Dans certains cas, le diagnostic repose aussi sur la réponse au traitement :

 

  • Si amélioration sous corticoïdes topiques, l’eczéma est probable.

  • Si réponse rapide au kétoconazole ou au ciclopirox, suspicion de dermatite séborrhéique.

⚠️ Attention à ne pas entretenir une corticodépendance en cas de dermatite séborrhéique mal diagnostiquée.

Et si les signes cliniques sont ambigus ?

Chez certains patients, les formes peuvent être mixtes ou modifiées par les traitements (corticoïdes, immunomodulateurs). Les signes deviennent alors moins spécifiques :

 

  • Lésions faciales chroniques corticotraquées,

  • Formes “sèches” de DS,

  • Eczéma localisé au visage chez l’adulte sans antécédents apparents.

Dans ces situations, le recours à la biopsie cutanée peut aider :

 

  • Eczéma : spongiose, infiltrat lymphocytaire.

  • Dermatite séborrhéique : parakératose, présence de Malassezia, folliculite.

Le rôle du microbiote dans la dermatite séborrhéique

La dermatite séborrhéique est fortement liée à la prolifération de Malassezia furfur, un levure lipophile naturellement présente sur la peau.

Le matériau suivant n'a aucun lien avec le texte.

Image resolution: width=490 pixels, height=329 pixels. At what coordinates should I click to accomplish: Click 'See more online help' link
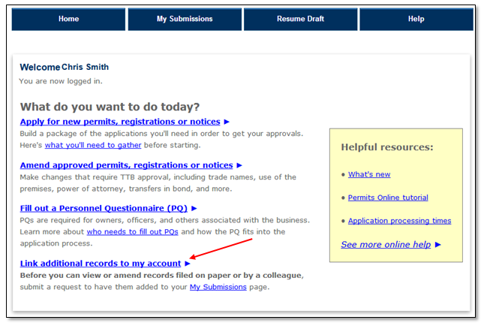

Ce micro-organisme, en excès, déclenche une réaction inflammatoire locale.

 

Un traitement antifongique topique permet souvent un soulagement rapide, soulignant le rôle pathogène de cette flore.

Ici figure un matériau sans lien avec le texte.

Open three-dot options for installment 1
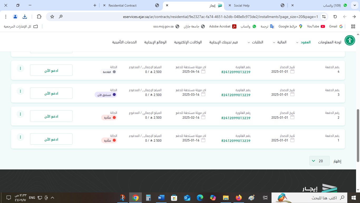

Eczéma chronique : un trouble systémique à part entière

L’eczéma chronique chez l’adulte est souvent l’aboutissement d’un terrain atopique. Le trouble de la barrière cutanée, la sécheresse, et la réactivité excessive aux allergènes jouent un rôle majeur.

 

La prise en charge ne peut se limiter aux corticoïdes topiques : éducation du patient, émollients quotidiens, éviction des facteurs déclenchants sont nécessaires.

Cas cliniques

Cas 1 : homme de 32 ans, plaques squameuses frontales

  • Squames grasses autour du nez et des sourcils,

  • Prurit léger, récidives hivernales.

Diagnostic : dermatite séborrhéique

 

Traitement : shampoing antifongique, kétoconazole crème, suivi à 1 mois.

Cas 2 : femme de 45 ans, prurit intense des paupières

  • Lésions squameuses des paupières, prurit nocturne, peau sèche.

  • Antécédents d’asthme dans l’enfance.

Diagnostic : eczéma chronique des paupières

 

Traitement : dermocorticoïdes, émollients, éviction maquillage irritant.

Éviter les pièges thérapeutiques

Ne pas reconnaître une dermatite séborrhéique entraîne souvent une prescription prolongée de corticoïdes, aggravant les symptômes (rebond, dermite cortico-induite).

 

À l’inverse, traiter un eczéma avec antifongiques uniquement peut retarder la rémission et favoriser la chronification.

 

🎓 Un bon diagnostic, c’est un traitement ciblé, efficace, sans risque iatrogène.